Work required: Below are some records. Return exactly the lines from the one containing "Instruction: Select the By collection tab" through the one containing "The height and width of the screenshot is (615, 1091).", both included, and only those.

Stored items:
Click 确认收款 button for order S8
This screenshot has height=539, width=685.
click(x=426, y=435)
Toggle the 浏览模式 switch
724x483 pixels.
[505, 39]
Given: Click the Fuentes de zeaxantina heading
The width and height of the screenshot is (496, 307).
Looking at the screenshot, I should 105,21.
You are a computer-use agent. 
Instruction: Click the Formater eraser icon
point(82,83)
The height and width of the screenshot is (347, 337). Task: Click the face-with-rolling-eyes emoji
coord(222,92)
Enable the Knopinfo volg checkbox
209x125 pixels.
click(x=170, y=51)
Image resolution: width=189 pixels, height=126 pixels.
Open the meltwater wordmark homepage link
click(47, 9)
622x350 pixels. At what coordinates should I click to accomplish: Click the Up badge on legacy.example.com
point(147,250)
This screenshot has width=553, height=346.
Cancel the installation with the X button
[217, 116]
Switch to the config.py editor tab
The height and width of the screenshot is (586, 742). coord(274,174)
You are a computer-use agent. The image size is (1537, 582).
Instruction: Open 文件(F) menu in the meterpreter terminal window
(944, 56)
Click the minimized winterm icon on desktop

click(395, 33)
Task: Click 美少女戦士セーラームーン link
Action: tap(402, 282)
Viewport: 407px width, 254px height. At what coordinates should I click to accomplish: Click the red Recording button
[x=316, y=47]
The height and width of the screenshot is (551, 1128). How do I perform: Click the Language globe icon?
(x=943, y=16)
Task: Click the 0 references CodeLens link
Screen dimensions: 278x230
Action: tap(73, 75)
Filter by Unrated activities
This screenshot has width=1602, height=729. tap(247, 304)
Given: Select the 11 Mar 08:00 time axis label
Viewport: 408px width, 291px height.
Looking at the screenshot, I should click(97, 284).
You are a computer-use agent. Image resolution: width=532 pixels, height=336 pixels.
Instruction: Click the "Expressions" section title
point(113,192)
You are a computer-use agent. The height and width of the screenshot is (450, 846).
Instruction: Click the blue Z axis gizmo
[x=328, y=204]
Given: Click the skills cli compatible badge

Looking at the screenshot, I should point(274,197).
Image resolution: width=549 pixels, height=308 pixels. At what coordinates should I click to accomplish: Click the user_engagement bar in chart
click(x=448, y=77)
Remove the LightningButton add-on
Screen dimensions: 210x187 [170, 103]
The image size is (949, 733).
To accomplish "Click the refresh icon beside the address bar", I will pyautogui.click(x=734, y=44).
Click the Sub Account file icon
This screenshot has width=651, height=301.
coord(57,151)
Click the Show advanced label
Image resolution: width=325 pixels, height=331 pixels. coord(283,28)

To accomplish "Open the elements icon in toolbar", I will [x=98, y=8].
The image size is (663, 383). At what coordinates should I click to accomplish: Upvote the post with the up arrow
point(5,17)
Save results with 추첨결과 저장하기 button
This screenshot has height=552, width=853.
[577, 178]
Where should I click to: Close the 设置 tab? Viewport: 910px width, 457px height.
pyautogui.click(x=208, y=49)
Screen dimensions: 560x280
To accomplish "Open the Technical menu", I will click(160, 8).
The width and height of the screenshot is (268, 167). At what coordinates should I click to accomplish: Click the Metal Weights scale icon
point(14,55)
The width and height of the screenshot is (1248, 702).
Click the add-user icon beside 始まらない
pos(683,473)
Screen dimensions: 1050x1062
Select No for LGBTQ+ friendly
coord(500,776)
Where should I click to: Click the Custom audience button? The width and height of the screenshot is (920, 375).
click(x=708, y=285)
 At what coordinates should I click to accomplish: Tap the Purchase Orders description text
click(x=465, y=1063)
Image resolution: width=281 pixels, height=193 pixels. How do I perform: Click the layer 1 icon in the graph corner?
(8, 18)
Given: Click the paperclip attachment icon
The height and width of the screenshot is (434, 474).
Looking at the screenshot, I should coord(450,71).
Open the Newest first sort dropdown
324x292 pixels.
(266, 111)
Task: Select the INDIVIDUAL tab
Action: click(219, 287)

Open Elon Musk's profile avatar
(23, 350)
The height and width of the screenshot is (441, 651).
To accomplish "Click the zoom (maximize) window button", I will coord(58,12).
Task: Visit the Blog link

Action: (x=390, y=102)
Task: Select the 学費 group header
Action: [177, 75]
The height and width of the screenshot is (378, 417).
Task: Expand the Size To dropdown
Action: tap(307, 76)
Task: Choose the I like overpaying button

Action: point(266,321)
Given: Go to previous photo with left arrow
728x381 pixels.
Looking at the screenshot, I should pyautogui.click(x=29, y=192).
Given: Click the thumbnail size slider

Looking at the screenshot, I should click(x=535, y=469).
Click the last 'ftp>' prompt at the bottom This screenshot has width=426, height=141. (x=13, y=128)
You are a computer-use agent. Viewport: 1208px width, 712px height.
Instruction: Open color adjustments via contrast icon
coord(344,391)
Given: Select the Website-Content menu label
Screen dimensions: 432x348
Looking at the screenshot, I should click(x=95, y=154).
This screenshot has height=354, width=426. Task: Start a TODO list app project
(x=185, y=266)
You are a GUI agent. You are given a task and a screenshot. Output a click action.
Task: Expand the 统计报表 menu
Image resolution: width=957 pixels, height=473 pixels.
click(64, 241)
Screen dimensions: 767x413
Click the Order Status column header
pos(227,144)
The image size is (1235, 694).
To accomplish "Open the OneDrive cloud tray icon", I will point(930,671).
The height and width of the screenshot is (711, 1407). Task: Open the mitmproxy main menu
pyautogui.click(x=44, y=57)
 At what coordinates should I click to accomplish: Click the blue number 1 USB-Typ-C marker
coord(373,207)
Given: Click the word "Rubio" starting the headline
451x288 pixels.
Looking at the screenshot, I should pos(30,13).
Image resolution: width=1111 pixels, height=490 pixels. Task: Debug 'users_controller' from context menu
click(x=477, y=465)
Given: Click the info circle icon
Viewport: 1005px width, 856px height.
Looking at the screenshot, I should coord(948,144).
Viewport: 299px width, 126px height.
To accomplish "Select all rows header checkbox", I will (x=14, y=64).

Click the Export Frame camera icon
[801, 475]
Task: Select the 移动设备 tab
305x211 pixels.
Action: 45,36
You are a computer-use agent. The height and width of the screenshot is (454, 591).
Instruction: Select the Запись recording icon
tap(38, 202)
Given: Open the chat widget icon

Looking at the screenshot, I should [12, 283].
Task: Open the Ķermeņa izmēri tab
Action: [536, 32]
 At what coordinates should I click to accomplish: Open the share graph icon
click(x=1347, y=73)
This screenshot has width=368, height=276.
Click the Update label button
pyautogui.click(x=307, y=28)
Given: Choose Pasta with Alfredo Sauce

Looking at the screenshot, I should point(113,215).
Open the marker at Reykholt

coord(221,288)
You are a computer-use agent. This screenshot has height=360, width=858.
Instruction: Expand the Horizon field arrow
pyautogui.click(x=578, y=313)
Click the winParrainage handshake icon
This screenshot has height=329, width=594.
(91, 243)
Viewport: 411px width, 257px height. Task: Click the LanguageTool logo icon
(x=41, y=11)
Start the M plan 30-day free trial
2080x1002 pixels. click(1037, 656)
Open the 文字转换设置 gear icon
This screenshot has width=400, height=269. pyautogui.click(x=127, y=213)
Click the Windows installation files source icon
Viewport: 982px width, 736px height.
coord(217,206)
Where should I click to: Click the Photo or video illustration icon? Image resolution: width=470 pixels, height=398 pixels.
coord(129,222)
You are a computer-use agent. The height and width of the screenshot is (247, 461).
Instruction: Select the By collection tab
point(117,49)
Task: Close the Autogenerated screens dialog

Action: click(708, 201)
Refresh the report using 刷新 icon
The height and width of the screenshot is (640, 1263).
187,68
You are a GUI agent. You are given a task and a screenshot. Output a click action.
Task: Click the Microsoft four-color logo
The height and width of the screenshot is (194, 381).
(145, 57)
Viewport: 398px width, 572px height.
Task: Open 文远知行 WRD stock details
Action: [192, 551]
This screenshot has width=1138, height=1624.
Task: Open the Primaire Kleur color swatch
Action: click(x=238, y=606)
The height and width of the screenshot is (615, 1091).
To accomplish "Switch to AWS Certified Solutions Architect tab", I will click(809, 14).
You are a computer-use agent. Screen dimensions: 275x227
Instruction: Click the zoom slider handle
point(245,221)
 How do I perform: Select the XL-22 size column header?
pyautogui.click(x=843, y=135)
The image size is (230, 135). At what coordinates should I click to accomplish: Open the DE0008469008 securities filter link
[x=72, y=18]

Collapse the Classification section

Your solution:
Instruction: Select the By collection tab
point(117,49)
Task: Close the Autogenerated screens dialog

Action: click(708, 201)
Refresh the report using 刷新 icon
The height and width of the screenshot is (640, 1263).
187,68
You are a GUI agent. You are given a task and a screenshot. Output a click action.
Task: Click the Microsoft four-color logo
The height and width of the screenshot is (194, 381).
(145, 57)
Viewport: 398px width, 572px height.
Task: Open 文远知行 WRD stock details
Action: [192, 551]
This screenshot has width=1138, height=1624.
Task: Open the Primaire Kleur color swatch
Action: click(x=238, y=606)
The height and width of the screenshot is (615, 1091).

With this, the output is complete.